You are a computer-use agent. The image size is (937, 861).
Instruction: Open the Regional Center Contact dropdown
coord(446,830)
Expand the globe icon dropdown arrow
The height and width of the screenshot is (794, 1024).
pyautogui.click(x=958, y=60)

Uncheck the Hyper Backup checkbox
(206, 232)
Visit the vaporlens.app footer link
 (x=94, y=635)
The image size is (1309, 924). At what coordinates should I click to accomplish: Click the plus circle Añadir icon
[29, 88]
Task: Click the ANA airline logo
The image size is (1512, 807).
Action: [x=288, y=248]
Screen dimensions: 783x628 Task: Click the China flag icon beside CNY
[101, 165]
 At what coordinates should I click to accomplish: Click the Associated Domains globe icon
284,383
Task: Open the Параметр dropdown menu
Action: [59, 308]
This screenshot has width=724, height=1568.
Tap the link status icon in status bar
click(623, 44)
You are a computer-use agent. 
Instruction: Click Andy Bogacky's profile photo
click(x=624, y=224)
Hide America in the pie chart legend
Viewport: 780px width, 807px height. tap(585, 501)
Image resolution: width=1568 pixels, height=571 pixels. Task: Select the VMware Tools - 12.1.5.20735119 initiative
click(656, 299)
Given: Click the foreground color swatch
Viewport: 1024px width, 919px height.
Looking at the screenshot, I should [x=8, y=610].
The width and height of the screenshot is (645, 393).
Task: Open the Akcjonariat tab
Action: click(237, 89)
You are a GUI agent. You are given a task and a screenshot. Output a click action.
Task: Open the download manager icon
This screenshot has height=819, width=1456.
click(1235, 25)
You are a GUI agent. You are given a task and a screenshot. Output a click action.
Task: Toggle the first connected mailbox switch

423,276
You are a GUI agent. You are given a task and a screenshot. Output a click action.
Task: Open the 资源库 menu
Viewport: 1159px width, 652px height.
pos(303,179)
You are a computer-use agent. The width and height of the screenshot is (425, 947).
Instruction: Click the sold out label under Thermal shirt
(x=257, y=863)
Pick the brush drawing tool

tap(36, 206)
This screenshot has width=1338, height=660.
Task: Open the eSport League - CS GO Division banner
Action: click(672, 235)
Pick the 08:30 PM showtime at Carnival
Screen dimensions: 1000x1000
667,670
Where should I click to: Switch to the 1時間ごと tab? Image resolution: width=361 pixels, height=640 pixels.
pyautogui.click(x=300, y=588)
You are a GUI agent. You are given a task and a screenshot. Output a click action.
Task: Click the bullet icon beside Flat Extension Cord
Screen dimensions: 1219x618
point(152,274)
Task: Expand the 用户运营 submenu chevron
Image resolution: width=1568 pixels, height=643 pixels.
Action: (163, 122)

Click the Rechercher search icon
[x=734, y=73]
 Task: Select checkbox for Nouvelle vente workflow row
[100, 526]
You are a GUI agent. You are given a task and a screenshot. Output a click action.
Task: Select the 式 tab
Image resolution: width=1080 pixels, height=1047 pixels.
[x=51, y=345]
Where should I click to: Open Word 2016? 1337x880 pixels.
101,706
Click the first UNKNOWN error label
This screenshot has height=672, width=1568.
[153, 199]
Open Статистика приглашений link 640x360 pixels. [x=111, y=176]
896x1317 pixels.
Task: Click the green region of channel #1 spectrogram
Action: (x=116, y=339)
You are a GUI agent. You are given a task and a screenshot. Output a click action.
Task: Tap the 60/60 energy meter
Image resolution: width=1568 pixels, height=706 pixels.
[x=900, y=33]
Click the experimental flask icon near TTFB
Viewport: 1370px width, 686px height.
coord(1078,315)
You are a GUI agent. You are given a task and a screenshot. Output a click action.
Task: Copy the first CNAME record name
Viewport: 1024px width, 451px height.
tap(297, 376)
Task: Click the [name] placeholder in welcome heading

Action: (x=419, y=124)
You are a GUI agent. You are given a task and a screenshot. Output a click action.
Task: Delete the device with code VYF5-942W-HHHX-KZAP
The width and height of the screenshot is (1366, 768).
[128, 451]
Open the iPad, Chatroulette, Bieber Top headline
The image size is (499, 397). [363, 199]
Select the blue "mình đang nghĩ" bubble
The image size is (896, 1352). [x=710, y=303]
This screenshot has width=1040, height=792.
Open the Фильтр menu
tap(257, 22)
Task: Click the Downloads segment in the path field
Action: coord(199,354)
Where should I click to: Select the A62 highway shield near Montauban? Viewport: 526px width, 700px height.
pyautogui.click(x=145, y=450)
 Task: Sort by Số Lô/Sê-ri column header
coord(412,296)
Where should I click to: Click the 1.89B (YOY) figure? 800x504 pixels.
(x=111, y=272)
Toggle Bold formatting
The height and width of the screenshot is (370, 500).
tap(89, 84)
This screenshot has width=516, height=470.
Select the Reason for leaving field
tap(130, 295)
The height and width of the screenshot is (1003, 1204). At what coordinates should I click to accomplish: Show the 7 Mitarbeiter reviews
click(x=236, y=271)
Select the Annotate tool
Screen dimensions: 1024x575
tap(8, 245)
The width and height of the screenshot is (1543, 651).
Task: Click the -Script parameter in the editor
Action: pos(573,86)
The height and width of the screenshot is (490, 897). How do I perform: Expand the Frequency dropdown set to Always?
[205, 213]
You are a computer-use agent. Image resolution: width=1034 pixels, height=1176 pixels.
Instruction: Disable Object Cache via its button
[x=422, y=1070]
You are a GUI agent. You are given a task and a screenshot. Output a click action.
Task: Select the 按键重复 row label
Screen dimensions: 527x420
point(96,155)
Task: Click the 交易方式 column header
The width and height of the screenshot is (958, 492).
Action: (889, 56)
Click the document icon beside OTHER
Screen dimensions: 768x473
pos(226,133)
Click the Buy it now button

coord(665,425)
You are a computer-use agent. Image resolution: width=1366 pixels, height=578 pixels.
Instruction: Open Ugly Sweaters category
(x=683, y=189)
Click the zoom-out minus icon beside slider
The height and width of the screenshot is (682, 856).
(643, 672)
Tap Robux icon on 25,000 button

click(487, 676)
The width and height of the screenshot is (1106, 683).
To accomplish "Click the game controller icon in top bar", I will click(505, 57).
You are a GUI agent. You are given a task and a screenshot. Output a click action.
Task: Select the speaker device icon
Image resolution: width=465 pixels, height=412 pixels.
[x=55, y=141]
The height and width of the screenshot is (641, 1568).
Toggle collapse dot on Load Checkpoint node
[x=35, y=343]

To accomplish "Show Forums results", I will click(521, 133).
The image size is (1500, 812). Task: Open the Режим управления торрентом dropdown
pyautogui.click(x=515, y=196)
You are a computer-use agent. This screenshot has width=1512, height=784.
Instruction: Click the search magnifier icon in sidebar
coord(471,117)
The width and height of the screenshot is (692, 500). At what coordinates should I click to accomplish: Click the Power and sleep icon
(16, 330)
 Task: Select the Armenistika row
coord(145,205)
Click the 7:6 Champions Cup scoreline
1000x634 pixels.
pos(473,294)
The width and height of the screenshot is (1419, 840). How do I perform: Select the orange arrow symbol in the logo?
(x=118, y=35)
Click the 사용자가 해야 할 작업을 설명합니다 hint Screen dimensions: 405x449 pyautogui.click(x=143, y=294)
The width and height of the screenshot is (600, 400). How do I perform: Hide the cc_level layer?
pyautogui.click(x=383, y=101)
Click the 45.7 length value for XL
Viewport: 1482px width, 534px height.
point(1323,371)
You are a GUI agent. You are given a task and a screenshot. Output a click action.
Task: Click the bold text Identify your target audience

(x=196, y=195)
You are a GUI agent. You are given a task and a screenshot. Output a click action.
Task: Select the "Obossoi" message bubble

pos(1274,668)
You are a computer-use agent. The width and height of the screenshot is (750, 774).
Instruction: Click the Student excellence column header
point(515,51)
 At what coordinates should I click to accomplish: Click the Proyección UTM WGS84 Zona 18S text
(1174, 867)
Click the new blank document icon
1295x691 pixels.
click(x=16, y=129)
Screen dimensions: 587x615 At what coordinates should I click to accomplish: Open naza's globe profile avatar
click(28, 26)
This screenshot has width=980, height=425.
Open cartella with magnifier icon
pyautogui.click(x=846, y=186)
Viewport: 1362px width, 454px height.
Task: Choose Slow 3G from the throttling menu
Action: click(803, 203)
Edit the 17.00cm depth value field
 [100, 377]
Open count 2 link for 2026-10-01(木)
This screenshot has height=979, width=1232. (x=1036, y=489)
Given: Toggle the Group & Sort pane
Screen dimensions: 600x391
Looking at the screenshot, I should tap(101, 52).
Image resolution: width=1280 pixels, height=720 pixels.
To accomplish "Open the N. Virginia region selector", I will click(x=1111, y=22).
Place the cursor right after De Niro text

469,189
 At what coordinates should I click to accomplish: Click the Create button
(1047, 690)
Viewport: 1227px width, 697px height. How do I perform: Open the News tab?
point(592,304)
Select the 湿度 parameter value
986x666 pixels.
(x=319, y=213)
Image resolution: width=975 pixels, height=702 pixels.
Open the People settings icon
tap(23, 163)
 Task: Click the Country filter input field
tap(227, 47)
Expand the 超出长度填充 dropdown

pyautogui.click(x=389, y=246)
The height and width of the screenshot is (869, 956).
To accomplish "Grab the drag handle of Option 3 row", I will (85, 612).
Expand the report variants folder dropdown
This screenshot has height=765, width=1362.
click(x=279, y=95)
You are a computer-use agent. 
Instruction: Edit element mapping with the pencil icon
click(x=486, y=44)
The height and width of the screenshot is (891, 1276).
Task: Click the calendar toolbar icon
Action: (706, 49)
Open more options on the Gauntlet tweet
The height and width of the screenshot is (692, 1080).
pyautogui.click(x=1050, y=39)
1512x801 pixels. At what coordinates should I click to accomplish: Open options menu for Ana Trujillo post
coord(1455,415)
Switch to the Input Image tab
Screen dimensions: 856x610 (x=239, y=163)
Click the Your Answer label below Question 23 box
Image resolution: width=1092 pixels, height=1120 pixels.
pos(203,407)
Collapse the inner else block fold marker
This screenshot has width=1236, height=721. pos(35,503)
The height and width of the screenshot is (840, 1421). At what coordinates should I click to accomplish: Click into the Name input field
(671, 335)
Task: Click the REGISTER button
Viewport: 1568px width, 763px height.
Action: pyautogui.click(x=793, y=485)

THE PROBLEM:
Once the line with "Task: Sort by Số Lô/Sê-ri column header" is found in the records above, print exactly that line and every line after it through the line with "Click the zoom-out minus icon beside slider".

ANSWER BOX:
 Task: Sort by Số Lô/Sê-ri column header
coord(412,296)
Where should I click to: Click the 1.89B (YOY) figure? 800x504 pixels.
(x=111, y=272)
Toggle Bold formatting
The height and width of the screenshot is (370, 500).
tap(89, 84)
This screenshot has width=516, height=470.
Select the Reason for leaving field
tap(130, 295)
The height and width of the screenshot is (1003, 1204). At what coordinates should I click to accomplish: Show the 7 Mitarbeiter reviews
click(x=236, y=271)
Select the Annotate tool
Screen dimensions: 1024x575
tap(8, 245)
The width and height of the screenshot is (1543, 651).
Task: Click the -Script parameter in the editor
Action: pos(573,86)
The height and width of the screenshot is (490, 897). How do I perform: Expand the Frequency dropdown set to Always?
[205, 213]
You are a computer-use agent. Image resolution: width=1034 pixels, height=1176 pixels.
Instruction: Disable Object Cache via its button
[x=422, y=1070]
You are a GUI agent. You are given a task and a screenshot. Output a click action.
Task: Select the 按键重复 row label
Screen dimensions: 527x420
point(96,155)
Task: Click the 交易方式 column header
The width and height of the screenshot is (958, 492).
Action: (889, 56)
Click the document icon beside OTHER
Screen dimensions: 768x473
pos(226,133)
Click the Buy it now button

coord(665,425)
You are a computer-use agent. Image resolution: width=1366 pixels, height=578 pixels.
Instruction: Open Ugly Sweaters category
(x=683, y=189)
Click the zoom-out minus icon beside slider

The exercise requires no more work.